◆ **Alıntı metin**
^^^^

İklim değişikliği ve ‘top 10’
İklim değişikliğinin orta sınıfların entelektüel hobisi ya da bilim insanlarının geleceğe dair çılgın fantezisi olmadığını tüm dünyada giderek büyüyen ‘iklim adaleti’ hareketi ortaya koyuyor. Eylül ayında New York sokaklarını dolduran yüz binlerce aktivist iklim adaleti hareketinin, George W. Bush ve küresel şirketlerin iklim değişikliği diye bir şeyin olmadığını kanıtlaması için para bastığı araştırmaların yayınlandığı günlerden çok uzakta olduğunu gösterdi.
Birleşmiş Milletler İklim Zirvesi’ni protesto etmek amacıyla sokağa çıkanların çeşitliliği, karşı karşıya olduğumuz felaketten en çok etkilenecek olanların da fotoğrafı gibiydi: İşçiler, öğrenciler, büyükanneler, inanç grupları, yerli halklar. Kısaca, sıradan insanlar. Bu fotoğraf iklim değişikliğine karşı mücadelenin kritik noktasına dair bir ipucu veriyor bize. Bu mücadele sıradan insanların birbirlerine veya ‘tabiat anaya’ karşı verdikleri bir kavga değil. Mevcut ekonomik sistemin, yani kapitalizmin temel işleyişine karşı verilen bir mücadele. İklim değişikliğinin başlıca sorumlusunu ana akım bilimsel raporlarda bile görmek mümkünken, kapitalist sistemin işleyiş mantığı ve ekolojik kriz arasındaki ilişkiyi daha açık konuşmalıyız.
Bu noktada kapitalizmin doğaya ve insan-doğa ilişkisine bakışını incelemek gerek. Bu bakışın nedenini, yani kapitalizme içkin olan özellikleri ve alternatifleri tartışmalıyız.

^^^^

◆ **Kayıtlı veriler**
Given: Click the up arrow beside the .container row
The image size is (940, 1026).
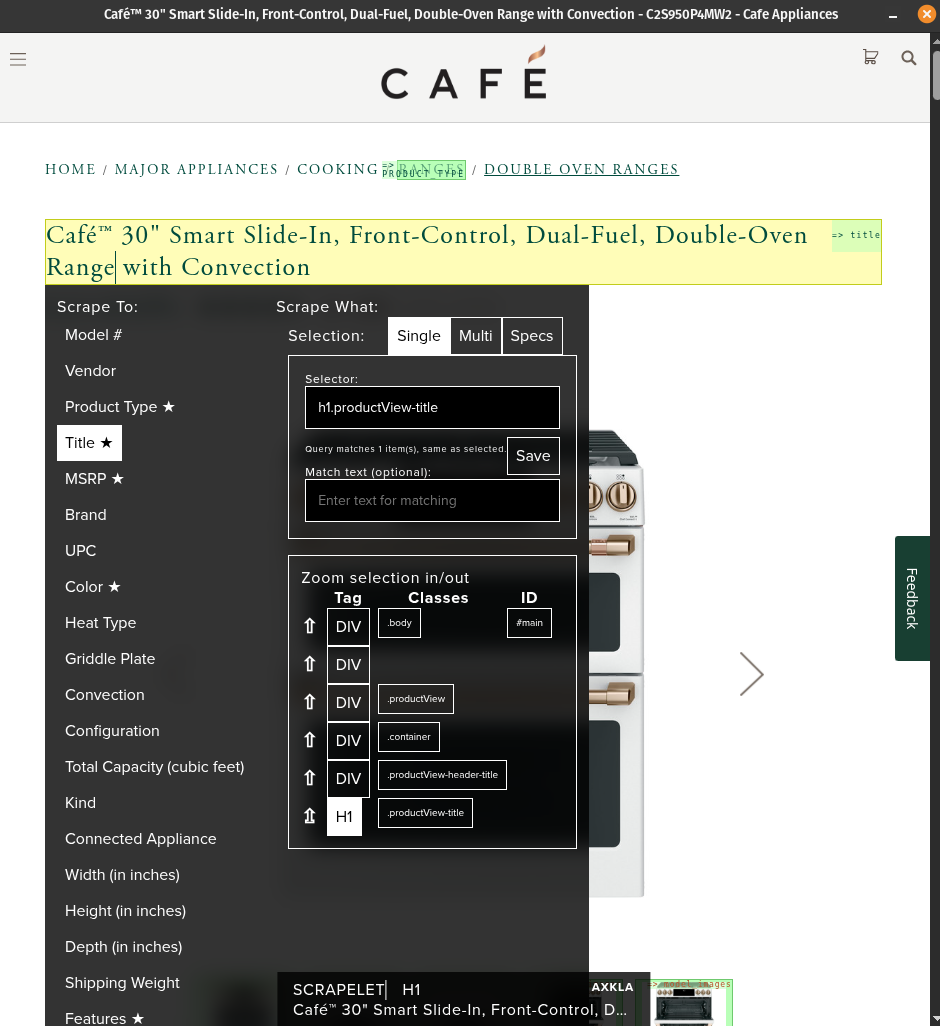Looking at the screenshot, I should (x=310, y=741).
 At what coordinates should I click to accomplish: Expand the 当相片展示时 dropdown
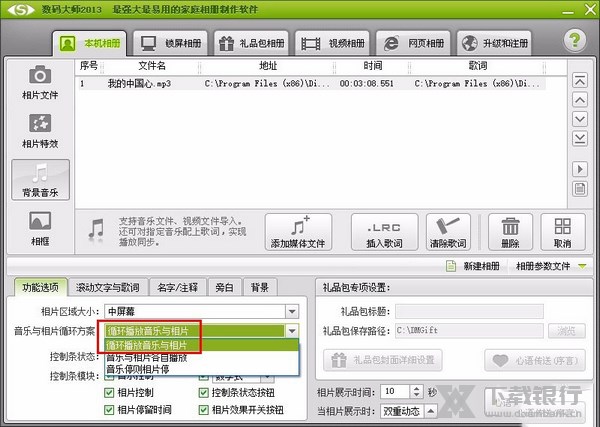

^^^^

◆ **Yapılacak işler**
#1 Alıntı metinde "İklim değişikliği ve" sözcüklerini içeren ifadeyle açılıp "uzakta olduğunu gösterdi." ile kapanan bölümü birebir kopyalayın.
#2 Alıntı metne göre sokağa çıkanlar neyi protesto etmek amacıyla sokağa çıkmıştı?
#3 Alıntı metni iki cümleyle özetleyin.

◆ **Görev sonuçları**
#1
İklim değişikliği ve ‘top 10’
İklim değişikliğinin orta sınıfların entelektüel hobisi ya da bilim insanlarının geleceğe dair çılgın fantezisi olmadığını tüm dünyada giderek büyüyen ‘iklim adaleti’ hareketi ortaya koyuyor. Eylül ayında New York sokaklarını dolduran yüz binlerce aktivist iklim adaleti hareketinin, George W. Bush ve küresel şirketlerin iklim değişikliği diye bir şeyin olmadığını kanıtlaması için para bastığı araştırmaların yayınlandığı günlerden çok uzakta olduğunu gösterdi.

#2 Birleşmiş Milletler İklim Zirvesi'ni.

#3 Alıntı metne göre büyüyen iklim adaleti hareketi, iklim değişikliğine karşı mücadelenin sıradan insanların birbirine ya da doğaya karşı değil, kapitalizmin temel işleyişine karşı verildiğini gösteriyor. Bu yüzden kapitalist sistemin işleyiş mantığı ile ekolojik kriz arasındaki ilişki daha açık konuşulmalı; kapitalizmin doğaya bakışı, ona içkin özellikler ve alternatifler tartışılmalıdır.